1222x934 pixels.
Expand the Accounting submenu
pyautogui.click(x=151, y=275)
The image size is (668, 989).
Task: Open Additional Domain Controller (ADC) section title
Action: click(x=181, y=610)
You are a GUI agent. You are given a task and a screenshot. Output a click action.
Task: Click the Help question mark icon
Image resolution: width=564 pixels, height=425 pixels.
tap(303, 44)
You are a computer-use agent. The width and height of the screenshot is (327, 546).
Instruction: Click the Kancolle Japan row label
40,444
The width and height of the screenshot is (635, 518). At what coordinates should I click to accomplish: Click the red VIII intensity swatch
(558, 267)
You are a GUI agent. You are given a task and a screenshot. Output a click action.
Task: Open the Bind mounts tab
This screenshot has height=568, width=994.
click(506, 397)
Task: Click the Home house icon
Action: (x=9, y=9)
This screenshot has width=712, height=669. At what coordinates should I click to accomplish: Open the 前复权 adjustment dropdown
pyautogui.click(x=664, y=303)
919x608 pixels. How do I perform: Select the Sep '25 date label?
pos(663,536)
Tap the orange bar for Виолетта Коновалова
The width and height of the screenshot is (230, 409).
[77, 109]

----

▸ Your objective: The records above are to be repeated exactly, in their entirety.

▸ Response to this exercise:
1222x934 pixels.
Expand the Accounting submenu
pyautogui.click(x=151, y=275)
The image size is (668, 989).
Task: Open Additional Domain Controller (ADC) section title
Action: click(x=181, y=610)
You are a GUI agent. You are given a task and a screenshot. Output a click action.
Task: Click the Help question mark icon
Image resolution: width=564 pixels, height=425 pixels.
tap(303, 44)
You are a computer-use agent. The width and height of the screenshot is (327, 546).
Instruction: Click the Kancolle Japan row label
40,444
The width and height of the screenshot is (635, 518). At what coordinates should I click to accomplish: Click the red VIII intensity swatch
(558, 267)
You are a GUI agent. You are given a task and a screenshot. Output a click action.
Task: Open the Bind mounts tab
This screenshot has height=568, width=994.
click(506, 397)
Task: Click the Home house icon
Action: (x=9, y=9)
This screenshot has width=712, height=669. At what coordinates should I click to accomplish: Open the 前复权 adjustment dropdown
pyautogui.click(x=664, y=303)
919x608 pixels. How do I perform: Select the Sep '25 date label?
pos(663,536)
Tap the orange bar for Виолетта Коновалова
The width and height of the screenshot is (230, 409).
[77, 109]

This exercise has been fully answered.